Mourinho dans l'histoire
Eliminé par le Bayern Munich en demi-finale de la Ligue des Champions, José Mourinho aura pourtant réussi le principal défi de sa saison: mettre fin à l'hégémonie du Barça. Une équipe pourtant jugée indétrônable en début de saison. Avec ce sacre, le technicien portugais rentre dans les annales en devenant le premier entraineur à remporter les trois championnats les plus importants d'Europe: l'Angleterre (Chelsea), l'Italie (Inter Milan) et l'Espagne. Le "Special One" l'a toujours dit, ses deuxièmes saisons à la tête d'une équipe sont toujours les meilleures. Quoi qu'en disent ses détracteurs, il aura tenu parole.
Comme un symbole, c'est Cristiano Ronaldo qui a inscrit le dernier but de cette soirée magique pour les Madrilènes.
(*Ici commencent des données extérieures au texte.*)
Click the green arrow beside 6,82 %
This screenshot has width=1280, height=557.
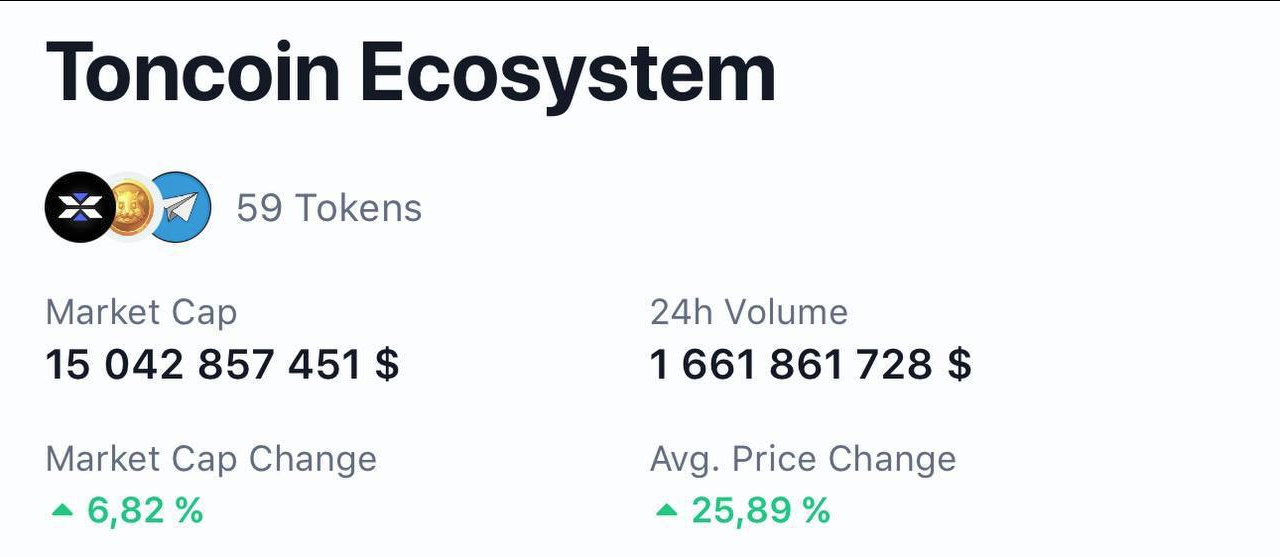point(62,511)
Auteur d'une saison stratosphérique marquée par 44 buts, l'ancienne star de Manchester United tiens enfin cette Liga qui lui échappait depuis 2009. Sans rien enlever à ses coéquipiers, ce trente-deuxième titre en Liga du Real porte incontestablement son sceau. Dans son duel à distance avec Lionel Messi, le Portugais tient enfin sa revanche.
Benzema a aussi pesé
On ne compte plus les fois où les Merengue se sont reposés sur leur artilleur favori pour débloquer des rencontres bien mal embarquées. Si le but de la victoire lors du dernier Clasico (2-1) ressort forcément, son époustouflant triplé sur la pelouse de l'Atlético Madrid (4-1), le 11 avril dernier, alors que le Real était bousculé comme rarement, symbolise sa capacité à faire la différence seul, ou presque, quand l'enjeu l'exige.
Titulaire régulier cette saison, auteur de vingt buts en championnat, Karim Benzema a également pesé de tout son poids dans ce titre. Altruiste, disponible sur tous le front de l'attaque et décisif, l'ancien lyonnais s'est imposé comme le complément parfait de la star portugaise. Le Français l'a prouvé, le prestigieux maillot du Real n'est pas trop lourd à porter pour lui. Après avoir passé quatre ans à envier leur meilleur ennemi catalan, lui et ses coéquipiers ont réussi à redonner de la fierté à leurs supporteurs. Ceux-ci sauront sûrement leur rendre au centuple. Jeudi à 19 heures. La déesse n'attend plus qu'eux.